En guerre contre la corruption, le vice-Premier ministre et garde des Sceaux a-t-il ordonné des enquêtes secrètes sur ses collègues du gouvernement ? Révélations sur une affaire d’État.

Publié le 25 février 2008 Lecture : 7 minutes.

Affaire Clearstream à la camerounaise – c’est-à-dire en plus grand, en plus fort et sans doute en plus inquiétant – avec faux listing et dénonciations calomnieuses ? Ou dernier avatar, en forme de bombe, de la lutte anticorruption lancée début 2006 par le président Paul Biya sous le nom d’« opération Épervier » ? Les deux à la fois peut-être.
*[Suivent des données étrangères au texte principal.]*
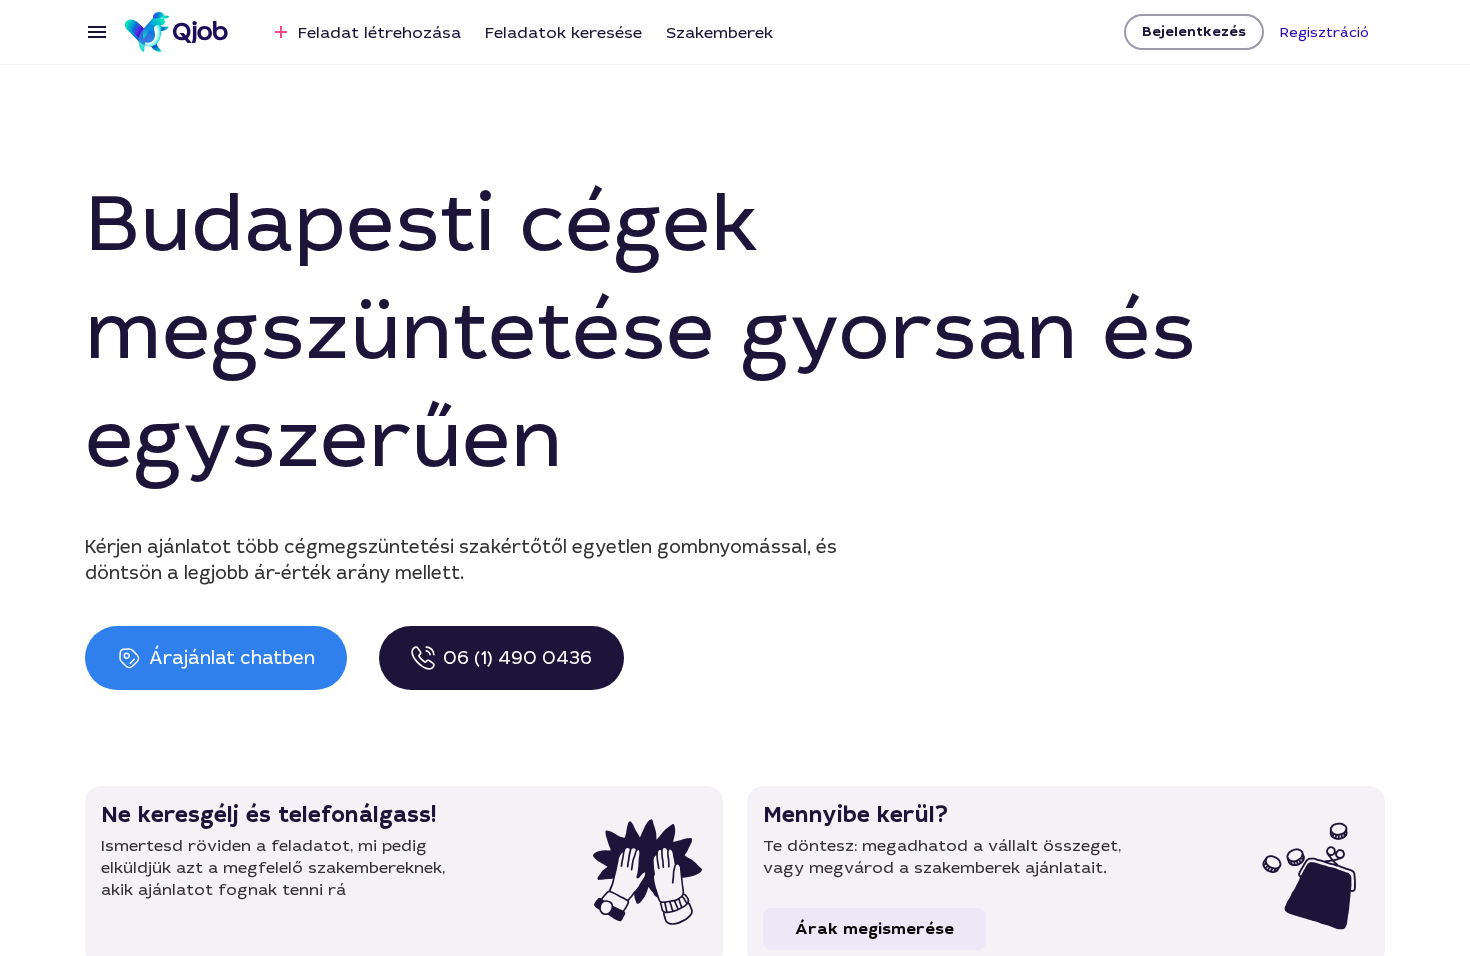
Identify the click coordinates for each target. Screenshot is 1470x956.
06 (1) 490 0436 (517, 658)
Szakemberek (719, 32)
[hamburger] (97, 32)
Depuis la fin janvier, dans un mouvement continu de va-et-vient à peine interrompu par les exploits des Lions en Coupe d’Afrique des nations, la presse et la rumeur camerounaises s’alimentent de ce qu’on appelle désormais « la liste d’Ali » : une soixantaine de personnalités de premier plan – en réalité, le cur du système et l’épine dorsale du régime – sur lesquelles le vice-Premier ministre et garde des Sceaux, Amadou Ali, aurait commandité des enquêtes financières, avec l’aval du chef de l’État.
Sur le fond, rien d’illogique. C’est à Amadou Ali, en effet, que Paul Biya, visiblement excédé de voir son pays régulièrement épinglé par Transparency International au palmarès mondial de la corruption, a tout à fait officiellement confié, il y a un peu plus de deux ans, la tâche de mener une chasse déterminée aux détournements de fonds – laquelle s’est jusqu’ici traduite par une dizaine d’arrestations et de condamnations. Spectaculaires sans doute, mais largement insuffisantes aux yeux des Camerounais et des bailleurs internationaux. « Ce dont nous avons besoin maintenant, ce sont des actions concrètes », avertissait il y a peu l’ambassadrice des États-Unis à Yaoundé, Janet Garvey, avant d’ajouter que son gouvernement serait « heureux d’apporter son concours » à toute demande d’enquête internationale sur les biens détenus à l’étranger par les individus soupçonnés de crimes économiques. Une opinion apparemment partagée par Biya lui-même. À deux reprises, fin 2007, le président s’est même montré menaçant à ce sujet : qualifiant la corruption de « vice » et de « fléau », il a fait de la lutte contre ce phénomène « une priorité absolument capitale », avant d’ajouter : « Ceux qui croient que c’est une mode se trompent [], il ne faut pas croire que cette lutte s’arrêtera à quelques exemples emblématiques. Nous continuerons à traquer la corruption là où elle se trouve et à la sanctionner comme elle le mérite. »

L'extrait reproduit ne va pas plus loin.